Conception has no significance in my book. I’m glad I’m alive, but if were not to have had one, I would certainly have had no preference as to whether I had never been conceived, or had been miscarried or aborted before birth. We’ve got a huge number of kids conceived the natural way to unknown and/or career criminal fathers and drug-addicted lowlife mothers who don’t give a crap about anything but their own moment-to-moment pleasure. On the other hand, children conceived by IVF — regardless of whether the “owner(s)” provided either or both of the gametes themselves or bought someone else’s — always have at least one functional adult who really wants them enough to at least pay a lot of money to get them. I think we’d do well to focus our concern on the phenomenon of kids getting born that nobody really wants, and who are usually damaged before birth by their drug and alcohol abusing mothers.
There's no undisputed parent in a mess like that.

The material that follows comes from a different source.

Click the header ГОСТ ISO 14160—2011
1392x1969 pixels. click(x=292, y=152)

A court would have to consider who has had possession of the baby and for how long, and what the desires, resources, and lifestyles would best serve the interests of the child, not the interests of the parents. The judge can't predict the future so it all comes down to a guess. The egg and sperm donors don't have a priority claim based on their special genetic contributions alone, but if they took care of the baby their claim would quickly gain weight.
We should have a culture that tries to avoid court cases like that. That kind of case should be a rare exception. We certainly shouldn't have a policy of letting people bring babies into the world as if they were things to buy and own.

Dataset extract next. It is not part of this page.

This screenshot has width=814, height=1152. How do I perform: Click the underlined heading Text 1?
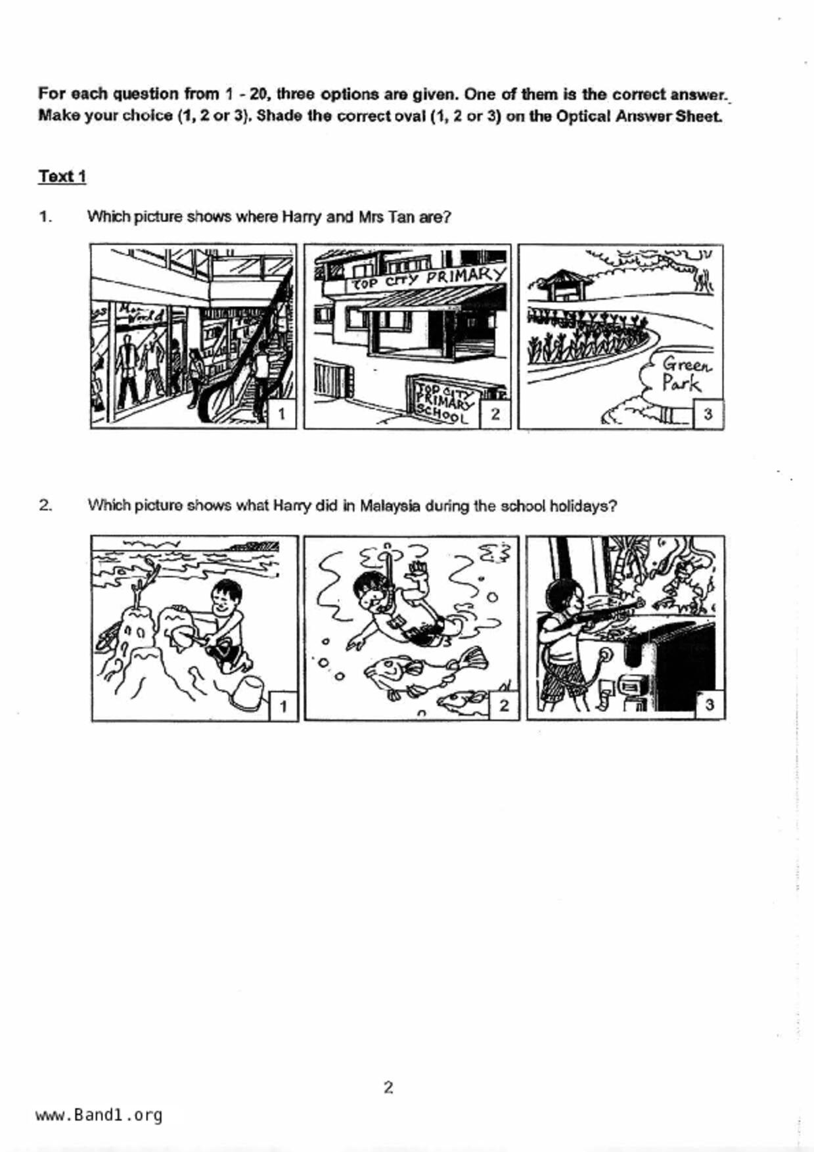click(62, 177)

These subjective reactions of indifference towards one's own survival, or that of others, does not constitute evidence that life is not worth safeguarding. In fact it may constitute what criminal law codes call "a depraved indifference to human life."
Furthermore, all newborns in the USA, anyhow, are wanted by somebody: if not their natural parents, then adoptive parents. Even newborns with drug-related health issues, Down's syndrome and other disabling conditions have have lists of people willing to adopt them.

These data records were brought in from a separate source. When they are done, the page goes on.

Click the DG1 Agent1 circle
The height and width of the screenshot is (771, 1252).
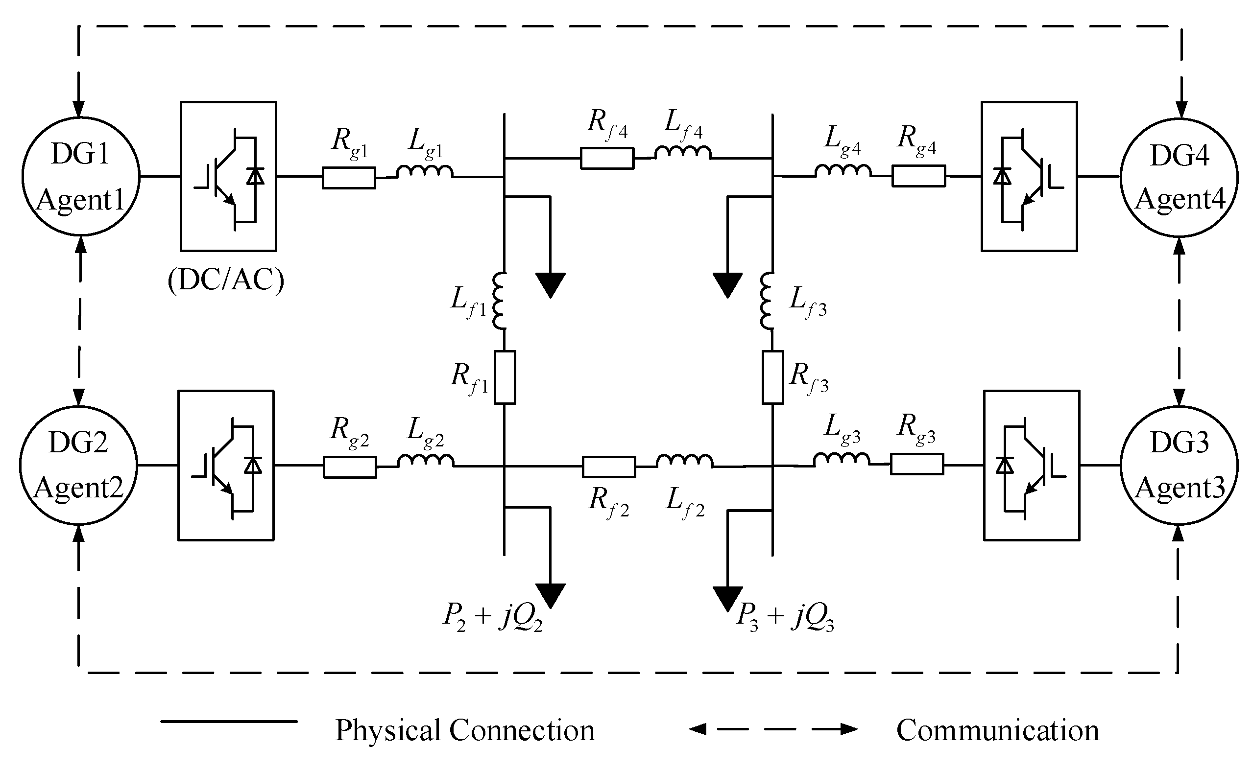81,176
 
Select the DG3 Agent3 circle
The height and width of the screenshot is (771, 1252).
1179,465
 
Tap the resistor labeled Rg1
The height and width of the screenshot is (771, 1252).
348,178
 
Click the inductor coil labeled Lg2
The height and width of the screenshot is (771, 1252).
426,461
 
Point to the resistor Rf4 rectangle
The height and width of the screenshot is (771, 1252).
607,158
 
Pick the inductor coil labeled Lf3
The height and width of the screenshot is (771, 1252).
766,302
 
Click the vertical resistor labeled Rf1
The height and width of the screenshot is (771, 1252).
505,377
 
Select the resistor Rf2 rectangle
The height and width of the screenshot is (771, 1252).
609,467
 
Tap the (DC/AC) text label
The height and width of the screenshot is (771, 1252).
225,280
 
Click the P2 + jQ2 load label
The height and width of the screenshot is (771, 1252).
492,616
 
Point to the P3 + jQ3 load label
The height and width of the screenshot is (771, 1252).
785,616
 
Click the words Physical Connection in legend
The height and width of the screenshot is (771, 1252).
464,730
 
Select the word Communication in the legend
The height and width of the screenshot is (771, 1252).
997,730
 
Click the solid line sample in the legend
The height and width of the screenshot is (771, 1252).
229,721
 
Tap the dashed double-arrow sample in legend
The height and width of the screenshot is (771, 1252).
773,729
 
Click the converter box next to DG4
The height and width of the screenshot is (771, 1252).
1029,176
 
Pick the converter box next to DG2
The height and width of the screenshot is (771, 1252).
225,465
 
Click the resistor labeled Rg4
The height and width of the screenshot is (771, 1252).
918,176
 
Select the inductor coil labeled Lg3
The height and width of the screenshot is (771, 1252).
842,460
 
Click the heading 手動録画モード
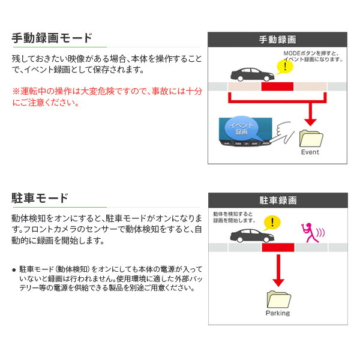click(52, 38)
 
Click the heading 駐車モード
click(40, 198)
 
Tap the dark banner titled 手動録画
click(277, 40)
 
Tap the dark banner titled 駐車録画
click(277, 200)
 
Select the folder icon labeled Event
click(310, 137)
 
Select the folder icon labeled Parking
click(277, 299)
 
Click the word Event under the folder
click(310, 152)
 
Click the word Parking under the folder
click(277, 313)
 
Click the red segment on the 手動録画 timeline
click(277, 87)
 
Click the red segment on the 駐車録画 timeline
click(277, 247)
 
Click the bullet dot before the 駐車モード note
click(14, 270)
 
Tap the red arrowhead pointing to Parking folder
click(277, 282)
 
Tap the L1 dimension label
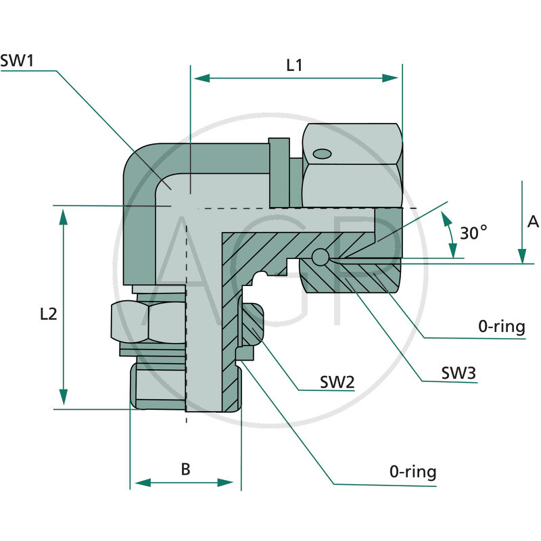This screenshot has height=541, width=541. coord(294,66)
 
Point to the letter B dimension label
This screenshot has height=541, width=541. coord(185,468)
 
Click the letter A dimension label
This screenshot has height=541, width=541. coord(532,222)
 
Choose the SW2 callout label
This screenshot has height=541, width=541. coord(337,381)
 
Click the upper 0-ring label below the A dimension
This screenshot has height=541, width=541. coord(501,327)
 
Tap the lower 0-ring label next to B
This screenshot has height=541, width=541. coord(413,471)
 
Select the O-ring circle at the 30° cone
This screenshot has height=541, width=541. coord(321,258)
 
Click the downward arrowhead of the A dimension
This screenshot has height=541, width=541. coord(522,256)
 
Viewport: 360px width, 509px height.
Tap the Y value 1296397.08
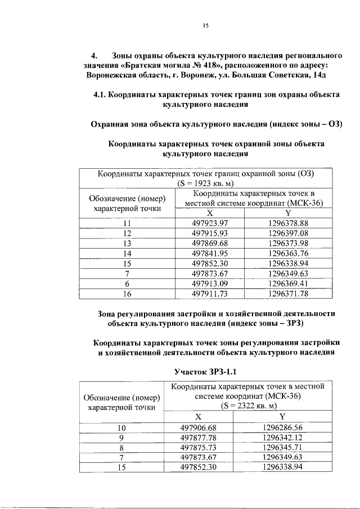[x=289, y=233]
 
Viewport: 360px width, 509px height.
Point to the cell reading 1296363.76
[x=289, y=253]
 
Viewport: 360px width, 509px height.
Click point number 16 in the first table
[x=127, y=294]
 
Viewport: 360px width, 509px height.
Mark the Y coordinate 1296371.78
[x=289, y=294]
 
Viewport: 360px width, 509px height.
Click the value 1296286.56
[x=282, y=427]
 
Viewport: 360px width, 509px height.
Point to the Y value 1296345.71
[x=282, y=447]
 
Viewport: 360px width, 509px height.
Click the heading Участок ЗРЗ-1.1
[x=210, y=372]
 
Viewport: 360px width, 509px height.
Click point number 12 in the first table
[x=127, y=233]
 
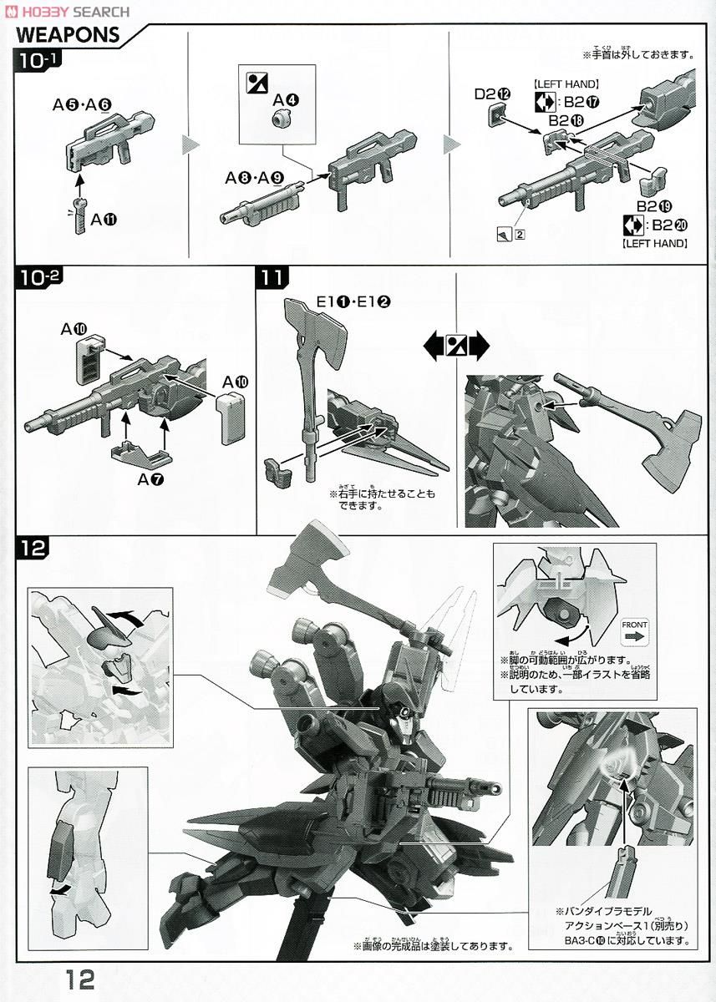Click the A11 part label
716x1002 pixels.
[104, 220]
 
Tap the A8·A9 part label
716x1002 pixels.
[253, 177]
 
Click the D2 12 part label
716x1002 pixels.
[492, 94]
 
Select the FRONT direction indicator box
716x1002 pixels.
[634, 631]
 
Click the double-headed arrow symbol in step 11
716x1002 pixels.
[456, 344]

It's easy to say you wouldn't care if you were aborted. I would imagine there are those who would say they wouldn't care if they were killed at age 3, or 5, or 13, who wouldn't care if they had been killed "yesterday."
But come at them today with a good long knife, and you'll see even self-proclaimed suiciders struggle for life.
Bingo.
"Well it's a bit of a semantic argument as even born children can be considered property by some measure it just that we prefer to call it custody. There is more than a passing similarity between the two."
It's true that there is an almost ubiquitous danger of treating children as property in a wide variety of circumstances: it can certainly get ugly in custody fights. And we'd all agree that that is wrong.
So let's agree that treating offspring as property is wrong, period. OK?
"...by the law they are not people."
Precisely.
"Do keep in mind though that parents do have the legal right to force their child to undergo various forms of body modification without the consent of the child so the distinction is not as great as you see it.
But that's wrong, too. I am not the one who's making a distinction here, nor am I singling out IVF alone as morally objectionable. It is not ethically permissible to subject ANY child (or any dependent person) to any bodily modification unless it is in the child's/dependent's therapeutic interest.